これらの結果、当第3四半期連結累計期間においては、売上高は3,977,470千円(前年同期比53.0%)、セグメント利益は1,304,461千円(同45.7%)となりました。
(インターネット広告事業)
インターネット広告事業では、アドネットワーク事業、動画広告事業「maio」、メディアソリューション事業、広告代理店事業「サイバーコンサルタント」、アフィリエイト事業、アプリ運営事業「オーテ」等を展開しております。戦略投資分野であるアプリ運営事業では、積極的な広告投資による新規顧客獲得の成功に加え、アドネットワーク事業と共に、外出自粛によるインターネット接触時間の増加が収益に寄与しました。しかしながら、動画広告事業での広告審査基準の厳格化によるEC顧客の減少や、メディアソリューション事業では新型コロナウイルス感染症拡大による大手企業の広告自粛によってCPMの低下につながったほか、広告代理店事業で一部顧客の広告予算縮小の影響を受け、厳しい事業環境となりました。

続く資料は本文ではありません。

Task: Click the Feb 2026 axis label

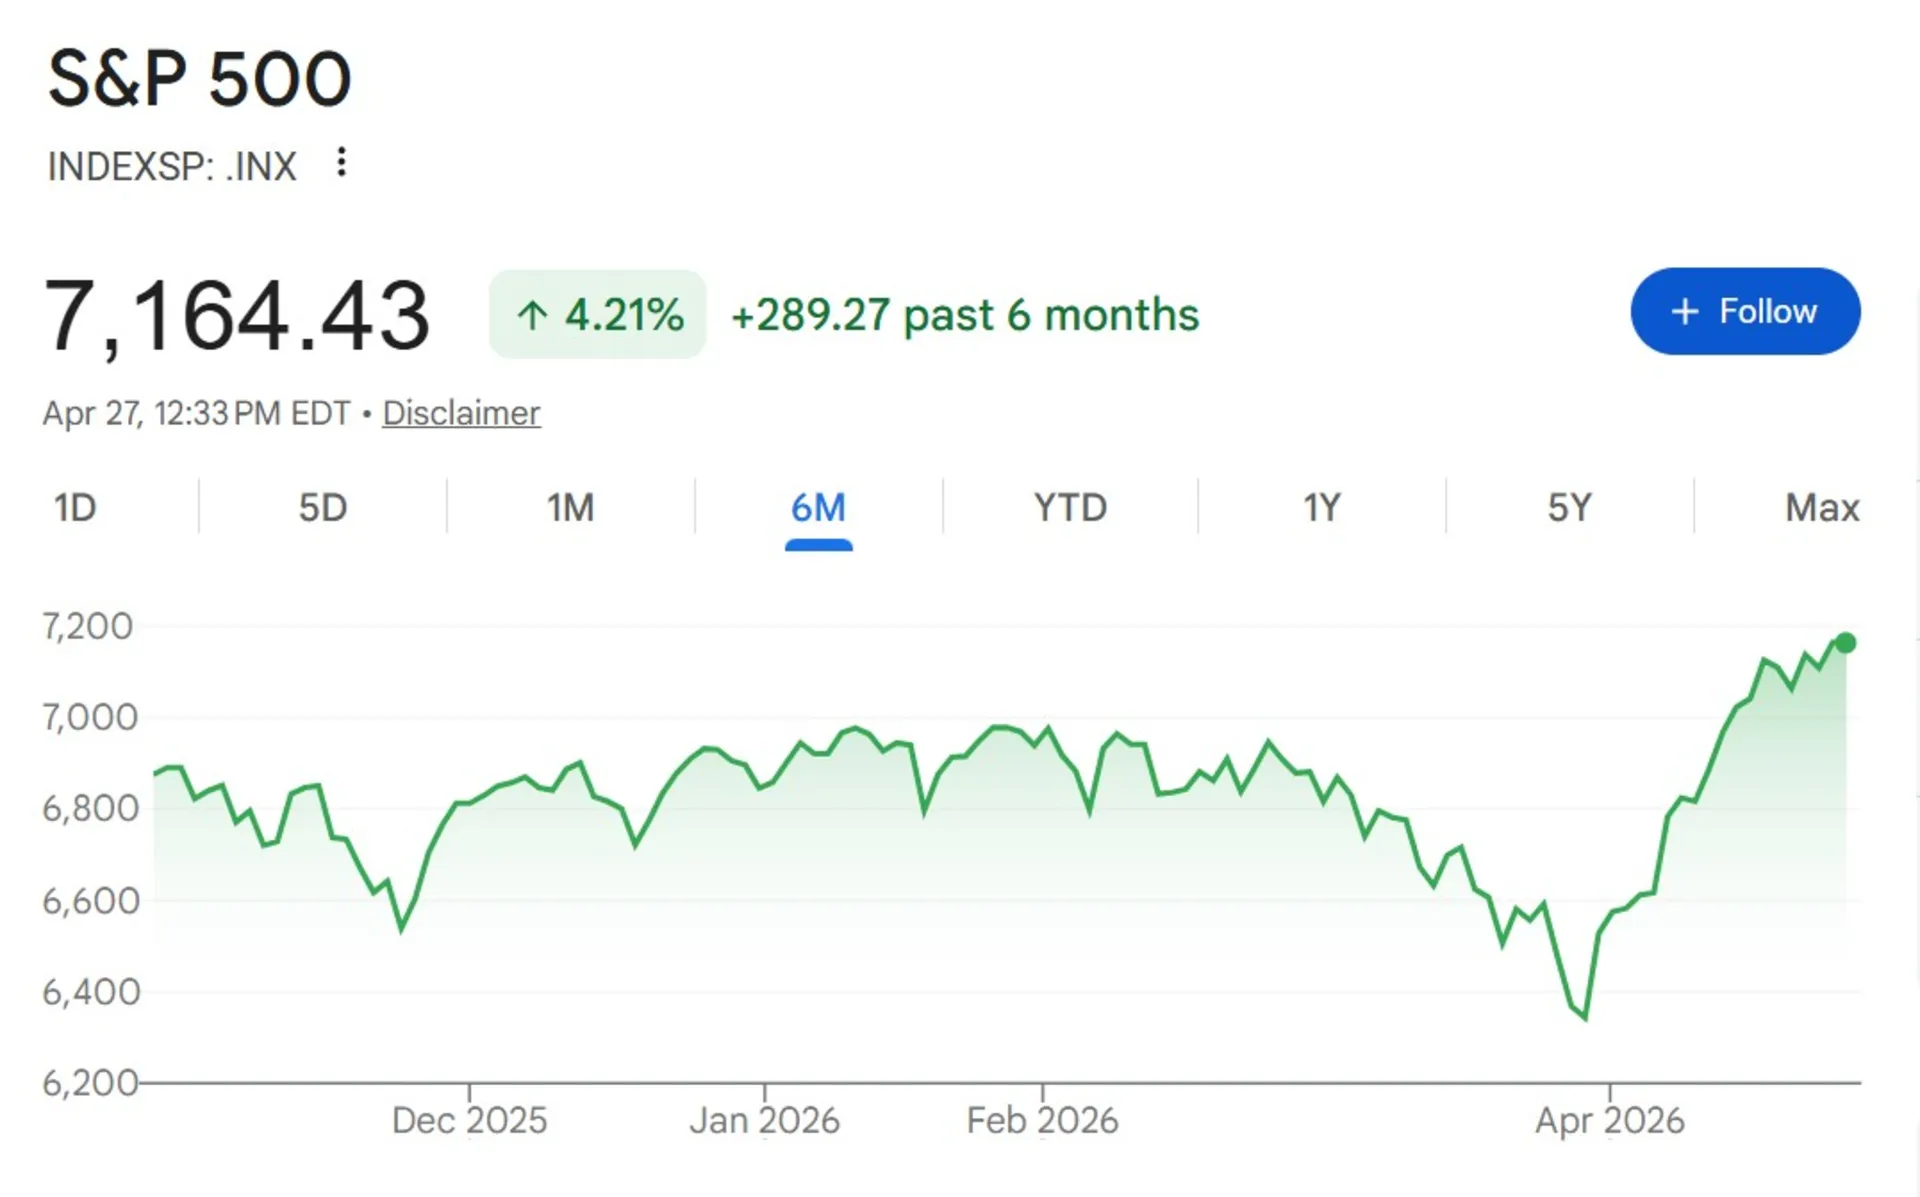Action: [x=1042, y=1121]
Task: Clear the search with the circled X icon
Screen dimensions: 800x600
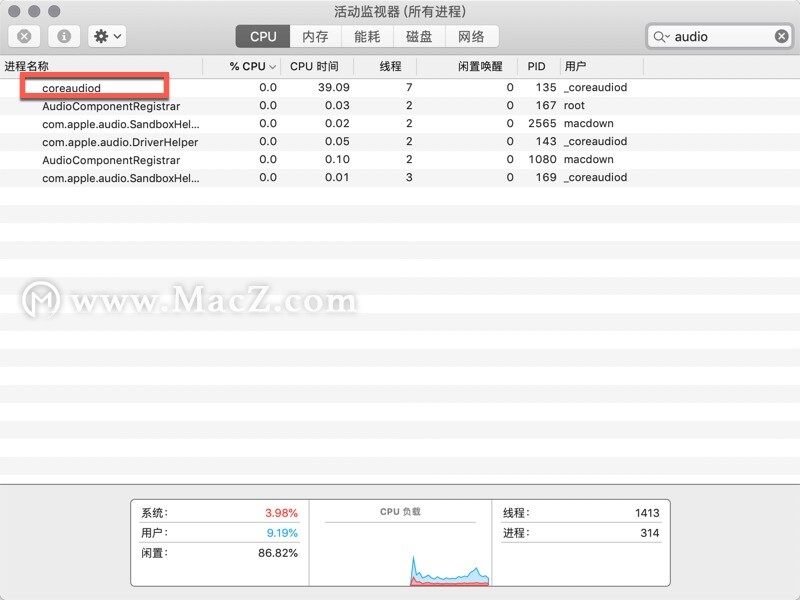Action: [781, 35]
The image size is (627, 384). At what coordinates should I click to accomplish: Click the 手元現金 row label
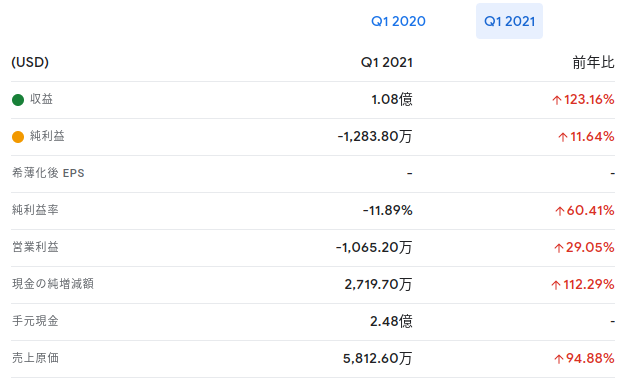coord(35,321)
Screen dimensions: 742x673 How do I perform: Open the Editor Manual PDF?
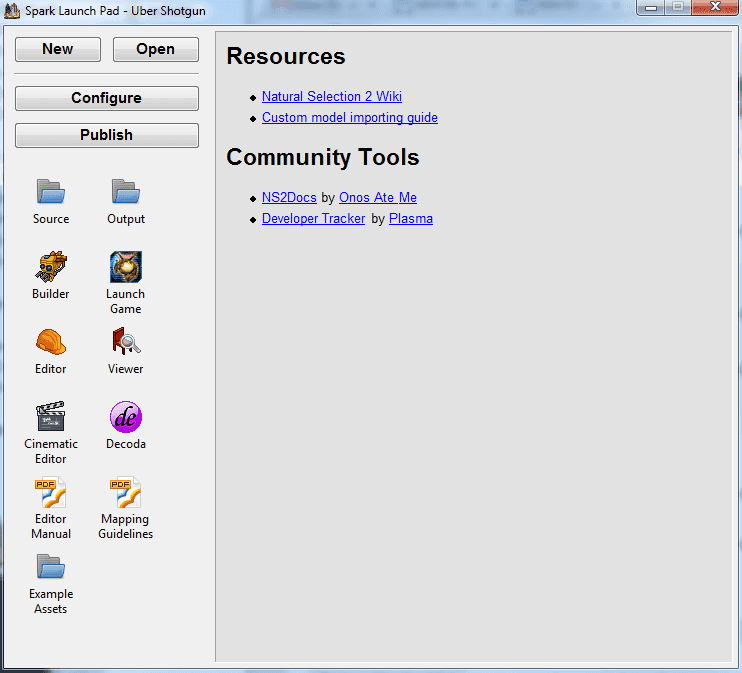coord(50,493)
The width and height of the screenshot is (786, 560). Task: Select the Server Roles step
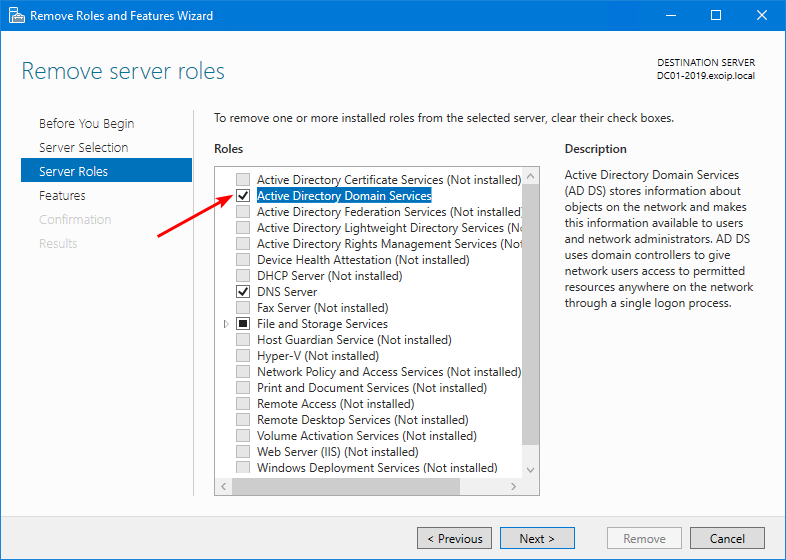click(x=73, y=172)
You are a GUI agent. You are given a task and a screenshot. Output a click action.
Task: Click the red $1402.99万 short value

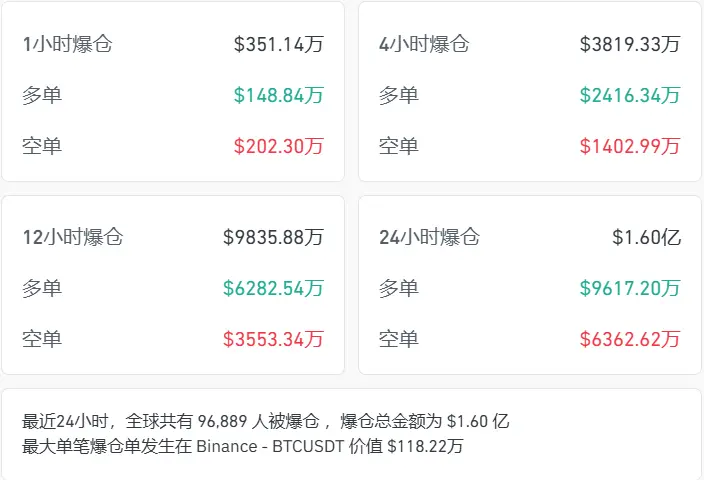point(630,146)
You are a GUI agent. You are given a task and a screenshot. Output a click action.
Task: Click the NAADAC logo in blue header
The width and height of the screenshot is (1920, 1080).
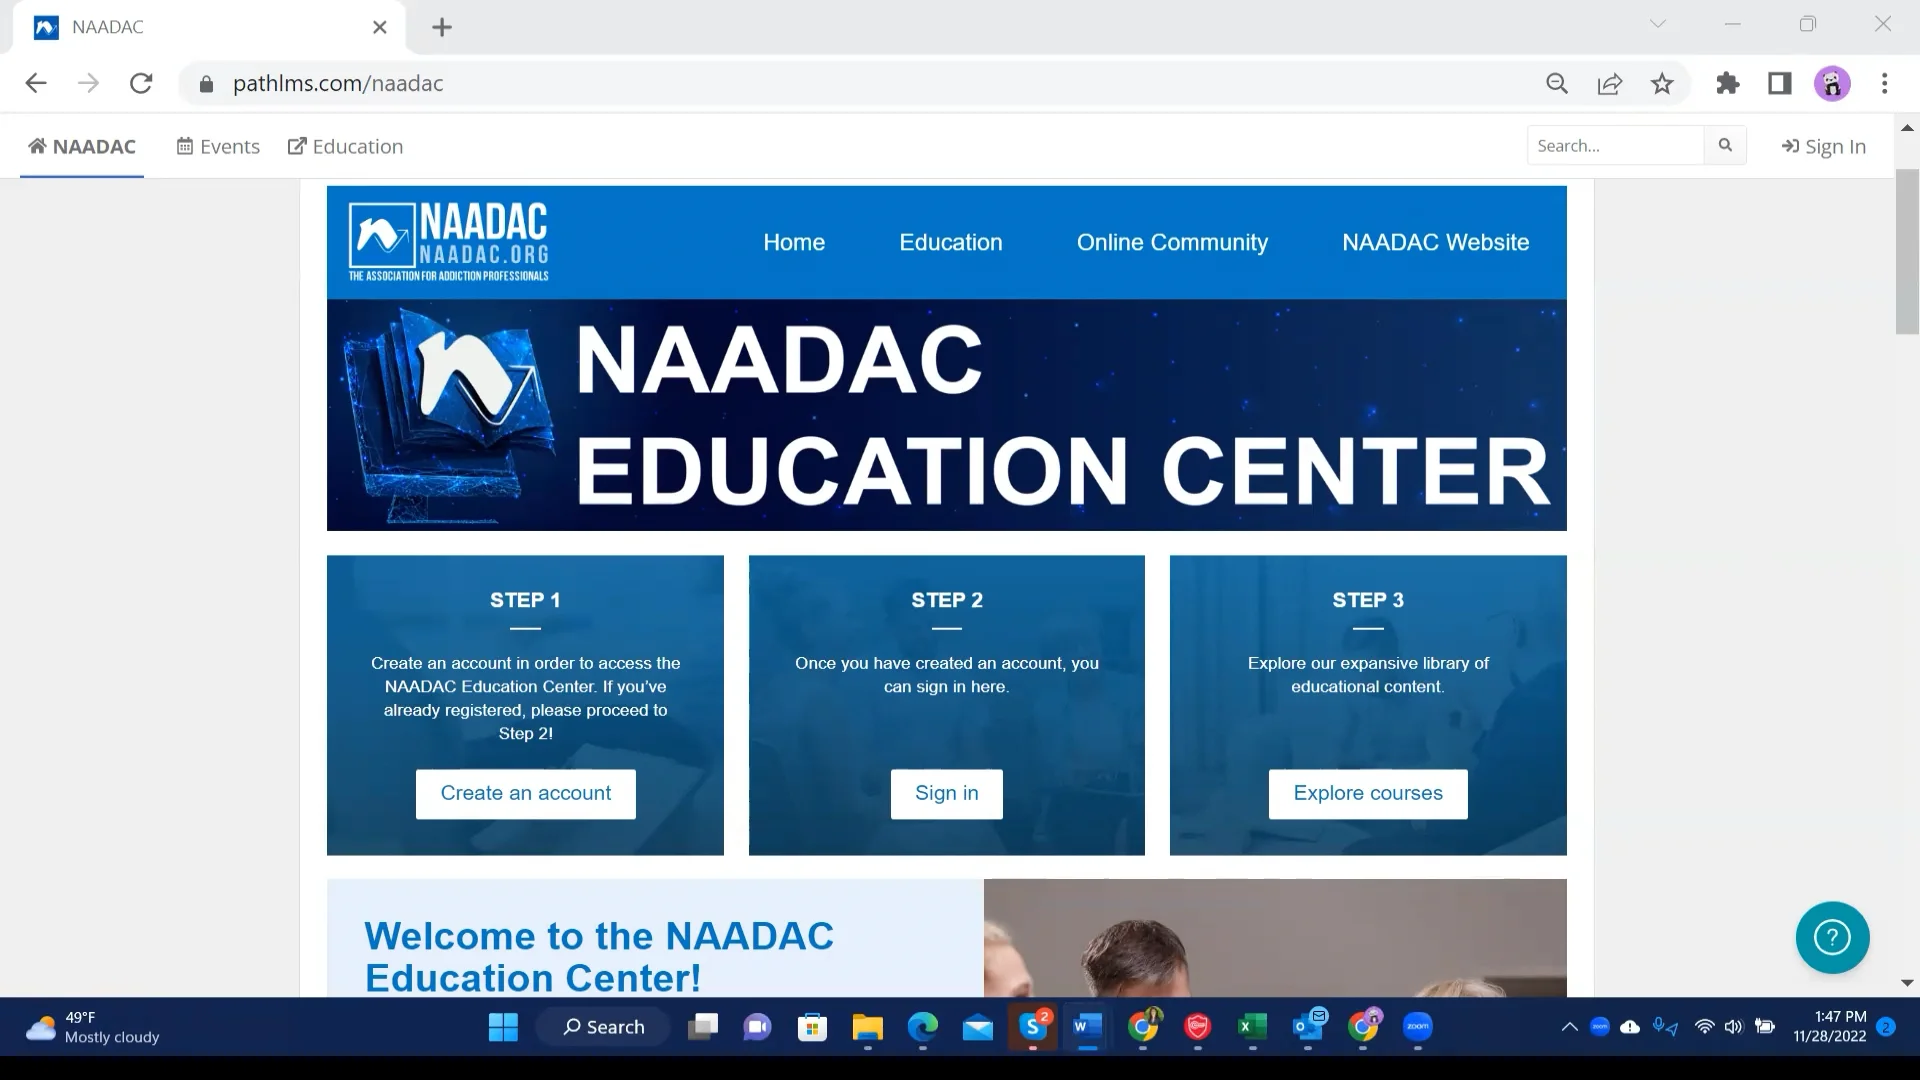pyautogui.click(x=449, y=242)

これらの結果、当第3四半期連結累計期間の売上高は9,018,030千円(前年同期比88.5%)、セグメント利益は643,267千円(同138.3%)となりました。
(2) 財政状態の分析
(資産)
総資産は、15,180,490千円(前連結会計年度末比1,730,930千円の減少)となりました。これは主に、現金及び預金が1,999,206千円減少したことによるものであります。
(負債)
負債は、2,171,392千円(前連結会計年度末比1,594,037千円の減少)となりました。これは主に、買掛金が356,440千円、未払法人税等が782,279千円減少したことによるものであります。
(純資産)
純資産は、13,009,097千円(前連結会計年度末比136,893千円の減少)となりました。これは主に、親会社株主に帰属する四半期純利益の計上などにより利益剰余金が1,541,025千円増加したものの、非支配株主持分の減少204,165千円及び自己株式の取得及びその消却により資本剰余金が1,713,539千円、自己株式が220,629千円減少したことによるものであります。
(3) 事業上及び財務上の対処すべき課題
当第3四半期連結累計期間において、当社グループが対処すべき課題について重要な変更はありません。
(4) 研究開発活動
当第3四半期連結累計期間の研究開発費の総額は19,600千円であります。
なお、当第3四半期連結累計期間において、研究開発活動の状況に重要な変更はありません。
当第3四半期連結会計期間において、経営上の重要な契約等の決定又は締結等はありません。